[PROVIDED RECORDS]
— Start —
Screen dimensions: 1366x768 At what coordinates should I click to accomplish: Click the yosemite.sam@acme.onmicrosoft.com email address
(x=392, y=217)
— End —
— Start —
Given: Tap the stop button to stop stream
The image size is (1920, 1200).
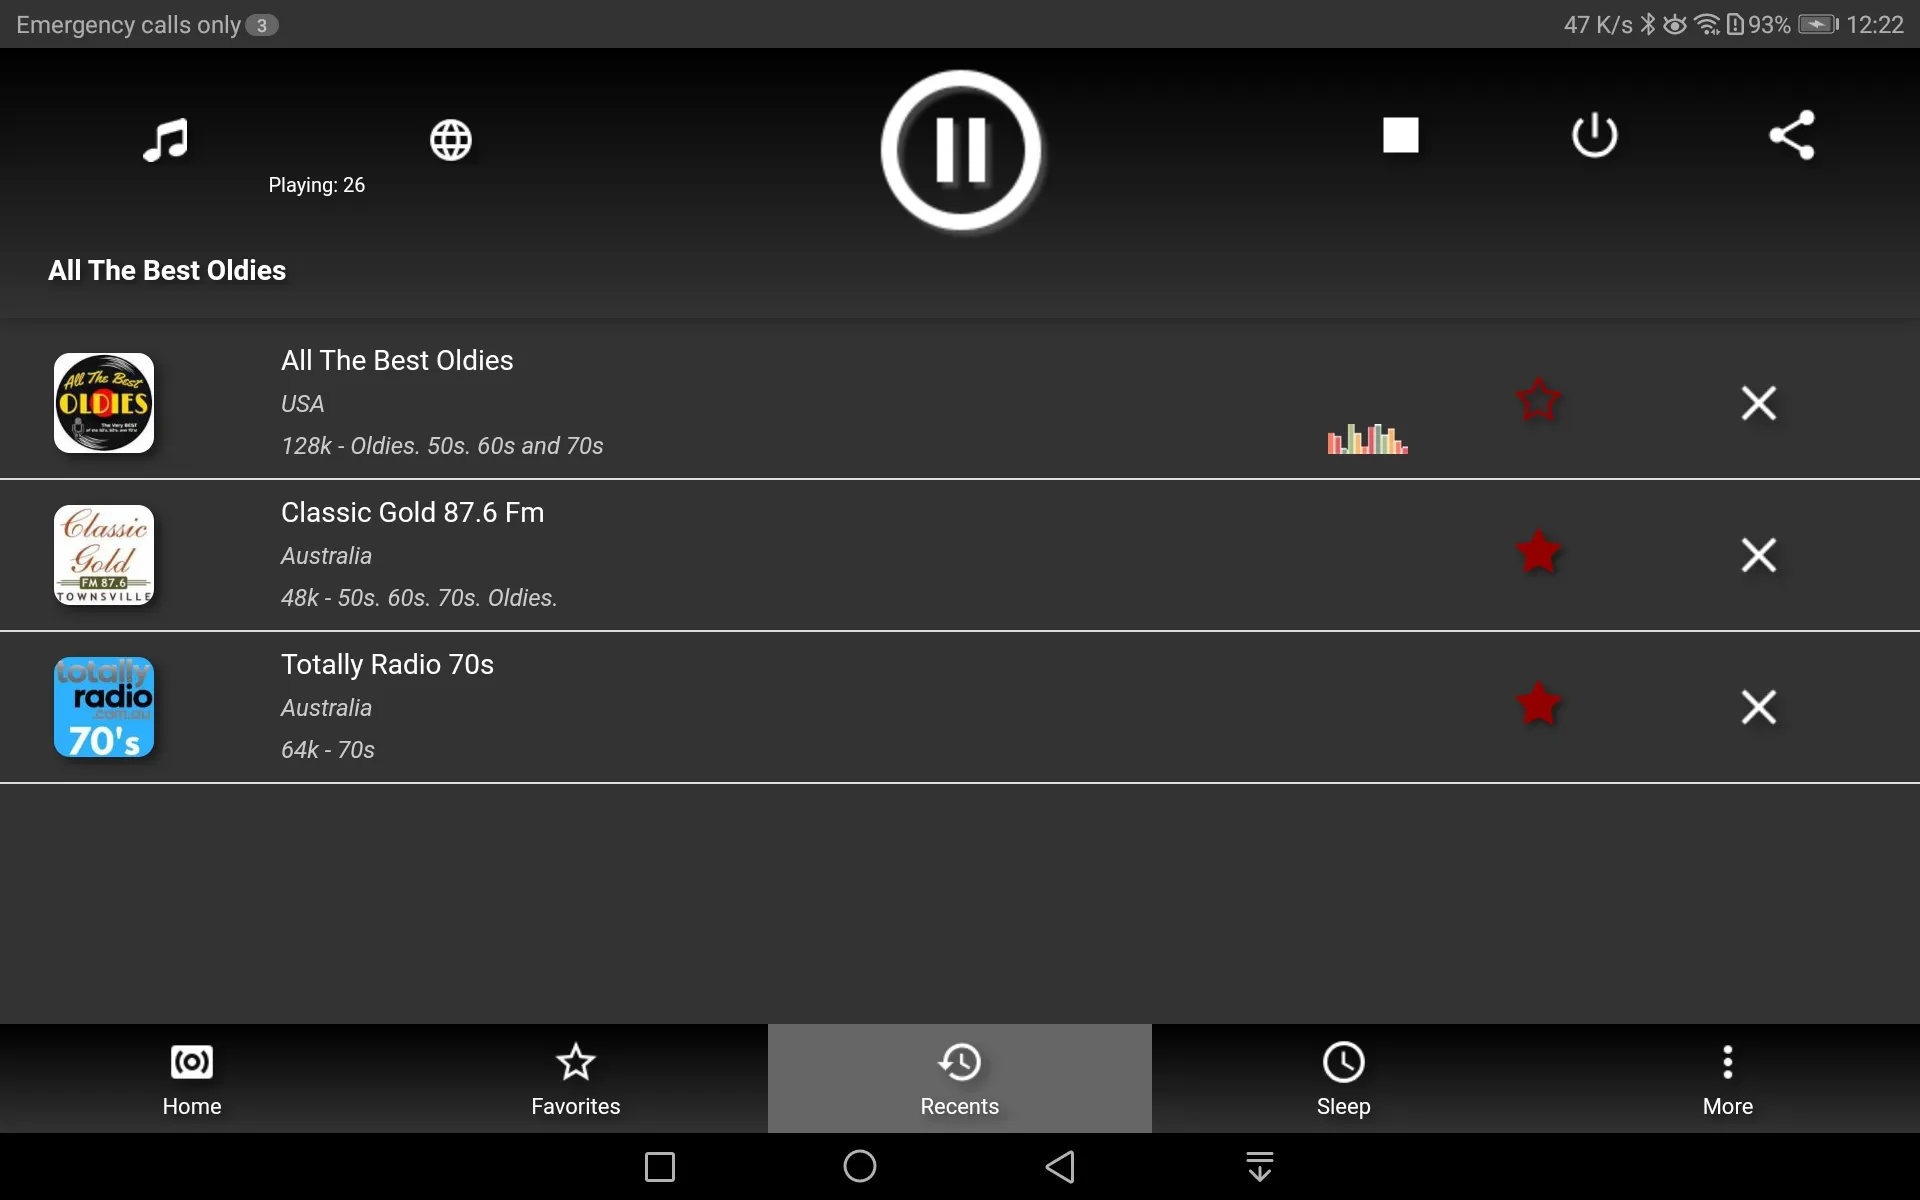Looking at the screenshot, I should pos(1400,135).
— End —
[THE PROBLEM] Arrange the items from the line with "Screen dimensions: 1366x768" to the line with "(x=392, y=217)" as a two-column CSV with the columns input and output, one row per item. Put each item's text and its answer in a single quoted field, replacing line breaks with spaces.

[EXERCISE ANSWER]
input,output
"Screen dimensions: 1366x768 At what coordinates should I click to accomplish: Click the yosemite.sam@acme.onmicrosoft.com email address","(x=392, y=217)"